All shopping centres, which are held in separate operating companies, will continue to trade and no application has been made for the suspension of listing or trading of Intu’s five issued debt securities. However, the market has viewed it increasingly likely that some of that debt will be defaulted on. The price of its largest bond, backed by the Metrocentre shopping centre in Gateshead, declined almost a fifth over the past month alone, equating to an eye-watering yield of 21 per cent at the time of writing.  

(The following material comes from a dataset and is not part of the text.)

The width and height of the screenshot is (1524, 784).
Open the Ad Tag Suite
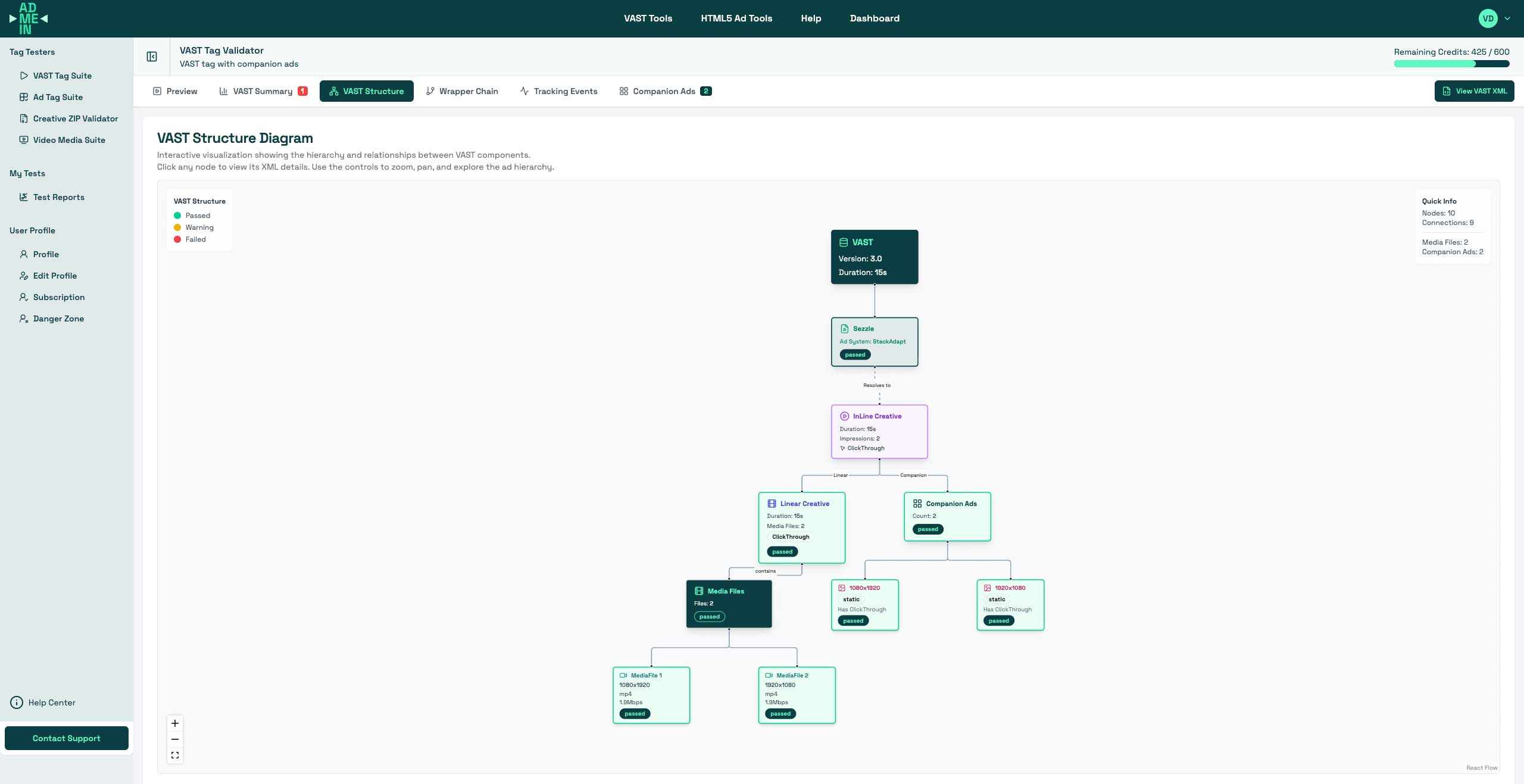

At the start of June, management revealed that it expected to collect 37 per cent less rent this year than in 2019, after receiving just 40 per cent of the rent due in respect of the second quarter. Meanwhile its debt-to-assets ratio stood at just under 68 per cent at the end of December, jumping from 53 per cent the prior year.

Management has been attempting to garner support for a rights issue at the start of the year but failed to gain sufficient investor interest - unsurprising given the structural challenges that had resulted in declining footfall and rental income. 

It had also been targeting disposals in an effort to pay down some debt, but was hindered by a lack of appetite for the large retail assets that it was trying to shift. 

However, Intu is not the only retail landlord whose disposal strategy has been thwarted by a lack of demand for larger scale retail assets. In May, Hammerson (HMSO) revealed that private equity group Orion had walked away from a £400m deal to acquire seven of its retail parks. The outbreak of Covid-19 has exacerbated the dwindling market for retail properties. 

“Shopping centres are not at the top of many investors’ shopping lists at the moment,” said Knight Frank head of retail research, Stephen Springham.